[DATASET EXTRACT]:
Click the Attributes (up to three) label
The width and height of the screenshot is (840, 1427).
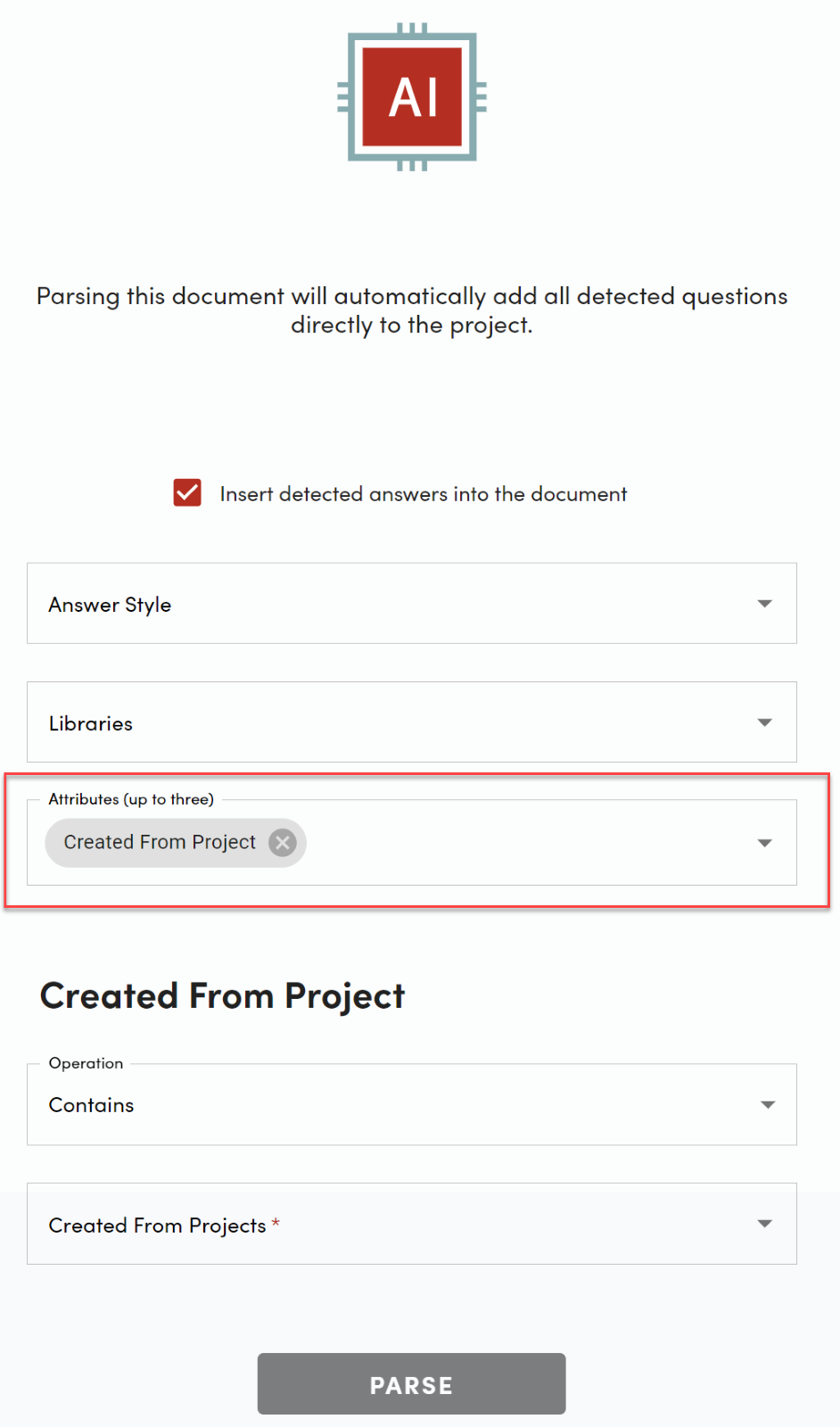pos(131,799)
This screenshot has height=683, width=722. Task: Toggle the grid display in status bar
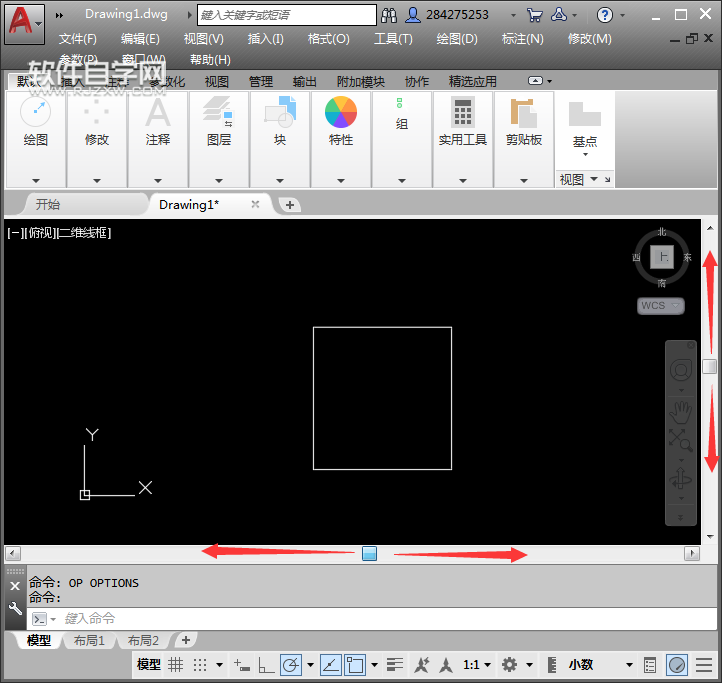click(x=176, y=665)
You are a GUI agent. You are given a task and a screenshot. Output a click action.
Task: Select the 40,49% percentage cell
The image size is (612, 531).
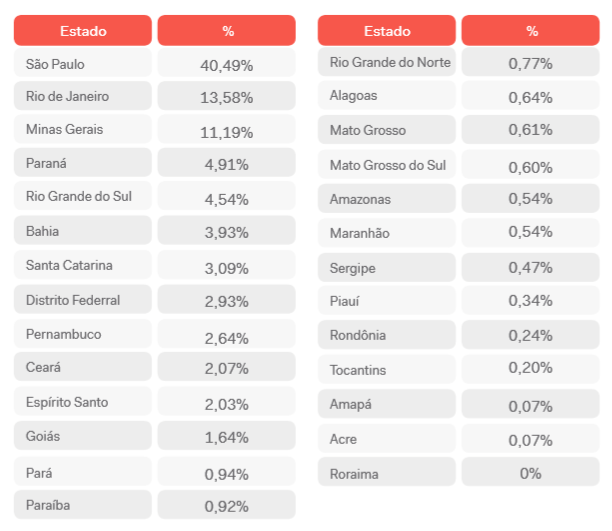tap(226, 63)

[TRY IT]: Pictures are to be omitted from the copy. Reproduce exactly, and only, the lines from the one containing "You are a GUI" to the end of the listing above.

[RESPONSE TO THIS TASK]:
You are a GUI agent. You are given a task and a screenshot. Output a click action.
Task: Select the 40,49% percentage cell
The image size is (612, 531).
tap(226, 63)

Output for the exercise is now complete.